Gülsüm

48 7 150
                                    

Bölümün başındaki kısa şiir, 1970 yılında rahmetli dedem tarafından yazılmış bir şiirin ufak bir dörtlük . Ben hiç dedemi tanımadım, çünkü annem daha 7 yaşındayken ölmüş. Ama bu bölümdeki şiiri ve daha bir sürü yazmış olduğu şiiri bulduğumda, onu tam olarak olmasa da tanıdım. O yüzden bence herkes öldükten 50 sene sonra tanınmak için bir iz bırakmalı. Bir fotoğraf, bir şiir, belki de bir eşya bilemeyiz. Bence herkes küçükte olsa bu hayatta bir izi olmalı...

18.Bölüm

Sen bir bahar gibisin.
Bir açar, bir kaparsın.
Kaçarsam takip edersin,
Takip etsem kaçarsın...

Karın bölgesinde hissettiği sancı ile yüzünü buruşturmuştu. Gözlerini tamamen açmasını engelleyen ışığın etkisinden bir nebze kurtulmak için, eliyle gözüne doğru gölge yaptı. Karnındaki sızı doğrulmaya kalkması ile daha da acımasıyla inlediğinde, gözleri ışığa alıştığı için normal bir şekilde etrafına bakmaya başladı.
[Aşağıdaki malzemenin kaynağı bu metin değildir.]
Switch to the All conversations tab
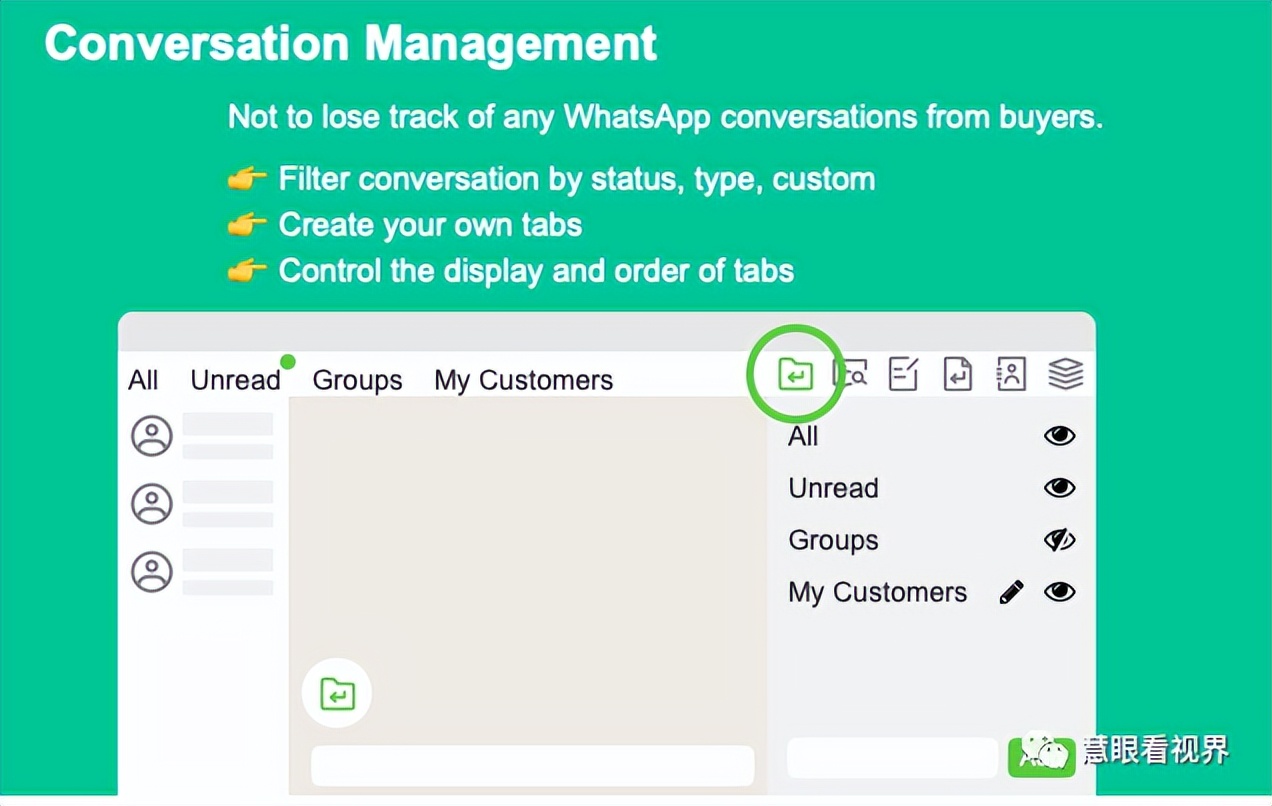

Etrafına bakması ile oda da onunla birlikte yatan kişilere baktı. Alparslan hemen yan taraftaki boş hasta yatağında yatarken, Kevser hemen yatağın baş ucundaki koltukta uyukluyordu. Talat, bir süre boyunca sessizce Kevser'in yüzünü incelediğinde yüzünde mesut bir gülümseme oluşmuştu.

En son yaşadığı olay aklına gelmesi ile kafasını toparlamaya çalıştı. O sırada Kevser yarı açık, yarı kapalı gözleriyle," Talat, sen neden doğruldun? Yatman gerek, dur yardım edeyim," ayaklandığında Talat'ın bir şey demesine izin vermeden yavaşça geri yatağa yatırdı.
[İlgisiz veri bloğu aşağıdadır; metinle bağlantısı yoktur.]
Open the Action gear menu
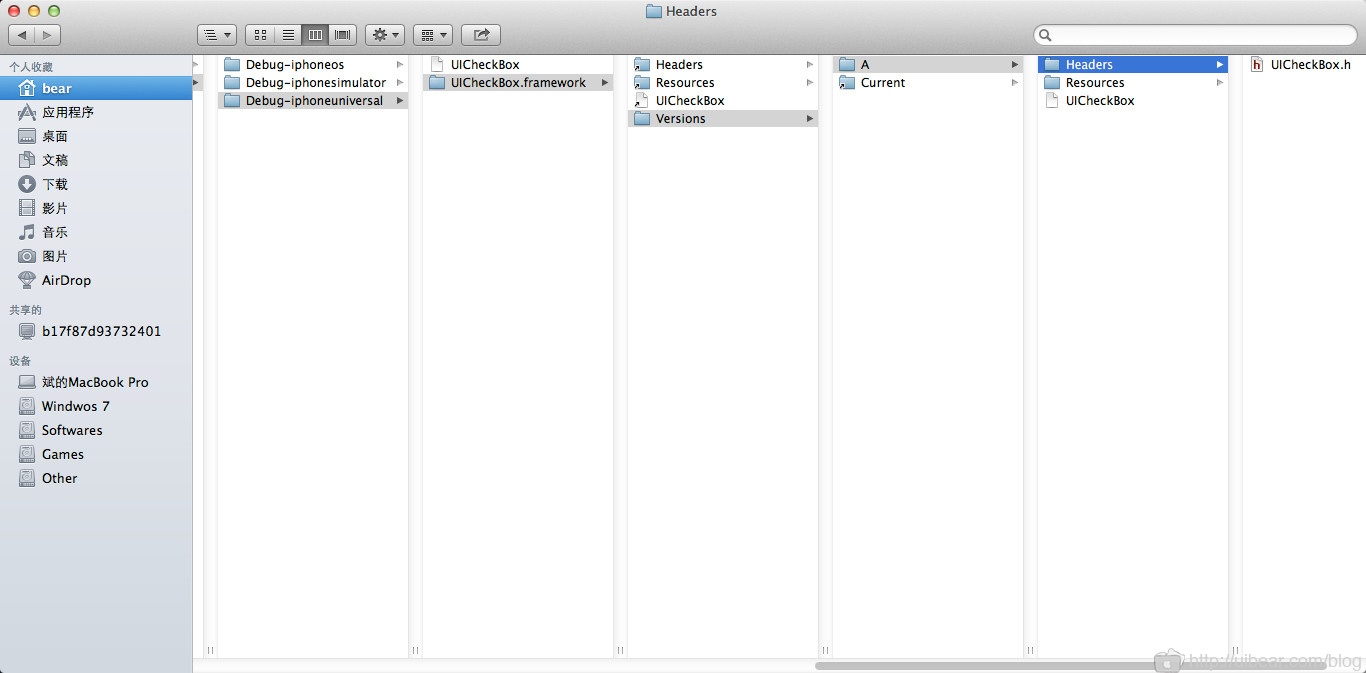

"Ağrın, sızın falan var mı?" Kevser bir yandan Talat'ın yastığını destekleyip, rahat bir pozisyona getirirken sorduğu soruyla Talat gülümsedi." Ya iyiyim, bir şeyim yok. Boşuna telaş yapıyorsun." yüzünde bu muzur gülümsemeyle Kevser'in sinirle kaşları çatıldı.

"Şuna bak, birde gülüyor. Benim burada yüreğim, ağzıma gelmiş!" Kevser'in korkuyla titreyen sesi ile gözünden yaş geldiğinde, Talat göz yaşını silmek için elini uzattığında, Kevser hemen elinin tersi ile göz yaşını sildi. O sırada Alparslan, Kevser'in sesine uyanmasıyla Talat'ı gördüğünde, gülümseyerek yatakta doğruldu.

"Ulan korkuttun bizi be Juliet!" Alparslan'ın alaycı sesiyle Talat, kafasını o tarafa çevirince Alparslan'ın rahatladığı belli olan gözlerine baktı." Yanlışın var kardeşim, ben artık Eeyore unvanına sahibim." demesiyle Alparslan üzerindeki yükün kalkmasıyla güldü.

Talat ve Alparslan gülerken, oda kapısının tıklanması ile Kevser hızla kapıya yöneldi. Kapıyı açması ile içeri ilk Fatih daldığında, kafasının kapının ardından olan küçük koridorun sonundan yatağın olduğu tarafa doğru uzattı." Selam millet! O Talat Paşa'm uyanmışsınız." diye yatağa yöneldiğinde elindeki çayları hızla sehpaya bıraktı.

Fatih'in arkasından Ceren ve Nilüfer'de odaya girdiklerinde onlarında ellerinde fırından yeni çıkmış simit ve peynir vardı. Onlarda aynı şekil hemen odadaki sehpanın üzerine poşetleri koydular. Ardından ikisi de gülümseyerek, geçmiş olsun dilediklerinde Talat ağızı sulanarak poşetlere baktı.

"Onlar kaşarlı ve sucuklu olanlardan mı?" diye sorduğunda Nilüfer yavaşça poşeti araladı." Evet, hem de daha yeni çıkmış fırından."

"Versene kız bir tane, çok güzel koktu."

"Olmaz Talat, sen hastasın sonuçta ve hastanedeki yemekleri yemen lazım."